The idea of environmental racism is, like all mentions of racism in America, controversial. Even in the age of climate change, many people still view the environment mostly as a set of forces of nature, one that cannot favor or disfavor one group or another. And even those who recognize that the human sphere of influence shapes almost every molecule of the places in which humans live, from the climate to the weather to the air they breathe, are often loathe to concede that racism is a factor. To many people, racism often connotes purposeful decisions by a master hand, and many see existing segregation as a self-sorting or poverty problem. Couldn’t the presence of landfills and factories in disproportionately black neighborhoods have more to do with the fact that black people tend to be disproportionately poor and thus live in less desirable neighborhoods?

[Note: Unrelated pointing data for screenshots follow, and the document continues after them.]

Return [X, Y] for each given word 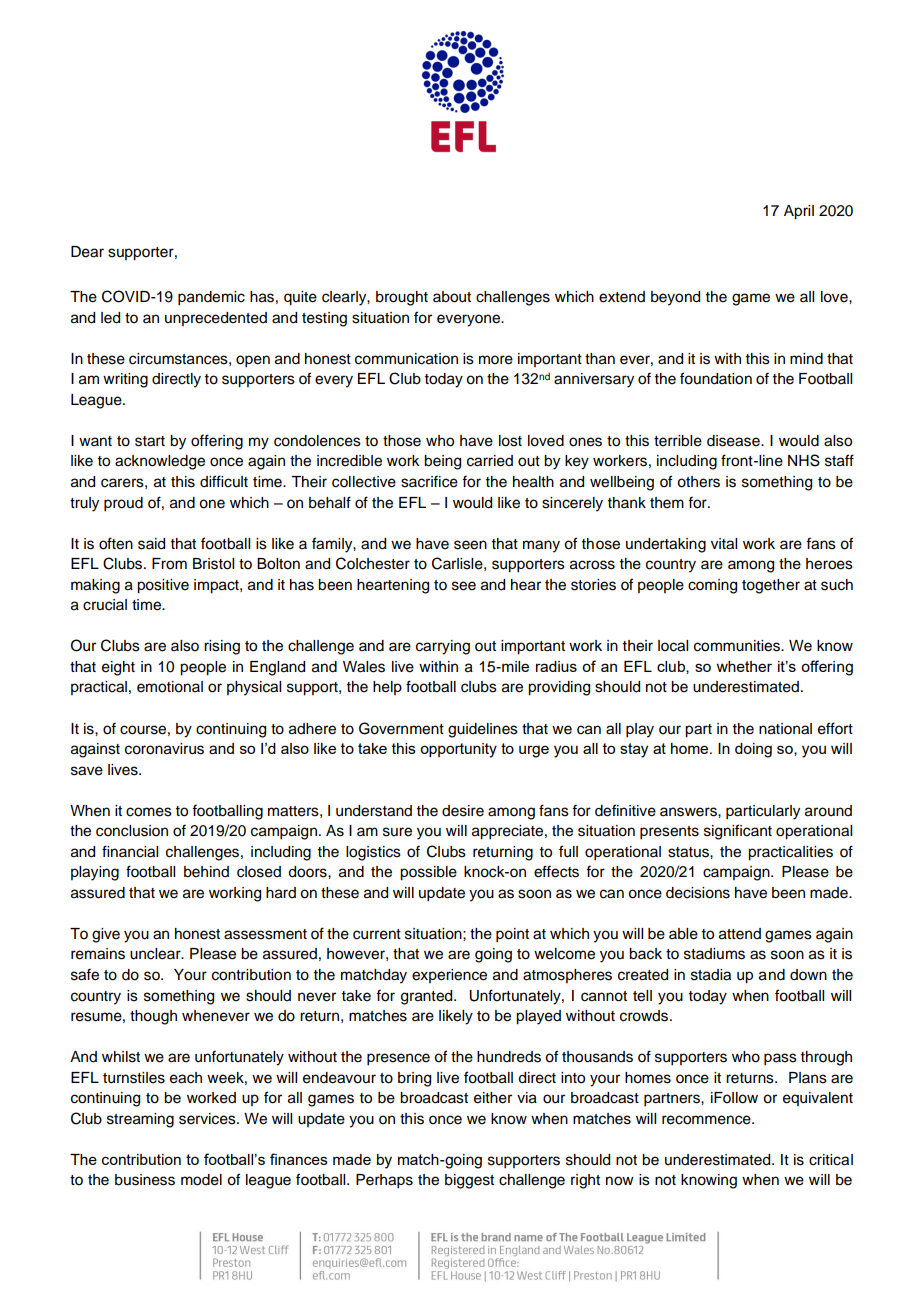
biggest [469, 1181]
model [201, 1180]
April [799, 212]
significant [738, 832]
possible [428, 873]
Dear [87, 252]
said [151, 544]
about [452, 297]
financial [130, 851]
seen [470, 545]
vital [724, 544]
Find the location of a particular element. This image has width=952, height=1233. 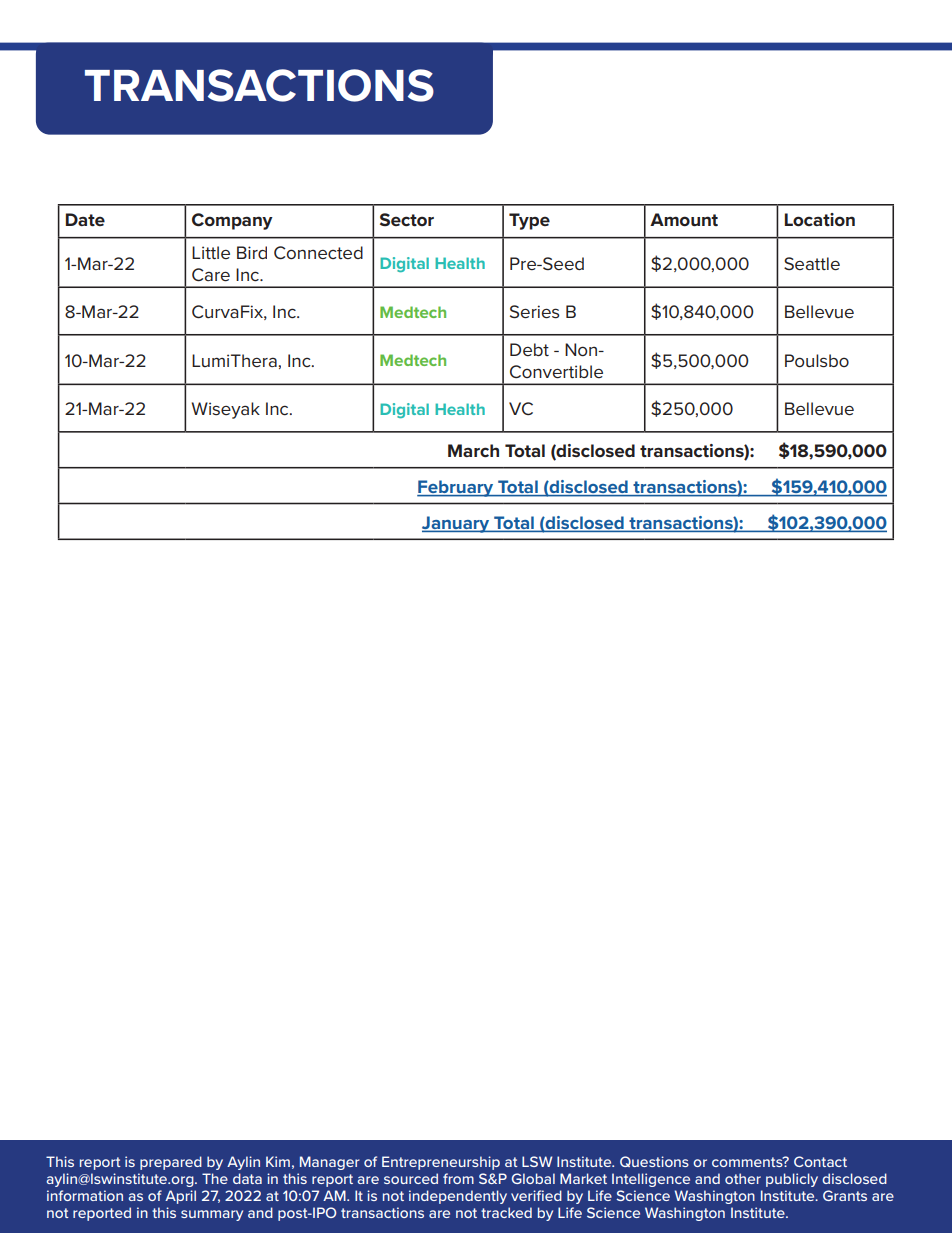

Entrepreneurship is located at coordinates (441, 1163).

But last week’s study throws more water on that increasingly tenuous line of thinking. While it lacks the kind of complex multivariate design that can really disentangle the exact effects of poverty and race, the finding that race has a stronger effect on exposure to pollutants than poverty indicates that something beyond just the concentration of poverty among black people and Latinos is at play. As the study’s authors write: “A focus on poverty to the exclusion of race may be insufficient to meet the needs of all burdened populations.” Their finding that the magnitude of pollution seems to be higher in communities of color than the number of polluters suggests, indicates that regulations and business decisions are strongly dependent on whether people of color are around. In other words, they might be discriminatory.
This is a remarkable finding, and not only because it could provide one more policy linkage to any number of health disparities, from heart disease to asthma rates in black children that are double those of white children. But the study also stands as an implicit rebuke to the very administration that allowed its release.
Under the guidance of President Trump and Administrator Scott Pruitt, the EPA has begun to walk back already anemic federal environmental-justice work, putting a stop to some civil-rights investigations and replacing or firing many of the scientists with deep technical knowledge of the subject. Last year, facing cuts to the environmental-justice program that seem likely to continue, former assistant associate administrator Mustafa Santiago Ali resigned. Further changes to move the offices of environmental justice into a policy office staffed by Pruitt hires promise to further reduce the autonomy of life-long environmental-justice staffers and reduce the effectiveness of their work.
More broadly, with a defiant stance against climate and environmental science, Trump and Pruitt have begun a rollback of environmental protections. Pruitt appears to be dismantling Clean Air Act provisions at every turn, and while Trump’s promises to save the coal industry have produced no real policy in his first year, there are still opportunities in 2018 and beyond. And while all these actions in the aggregate will likely increase the amount of particulate matter in the air for everyone, the White House’s own research shows what Marvin Gaye saw 47 years ago: The burden will be increased most on people of color.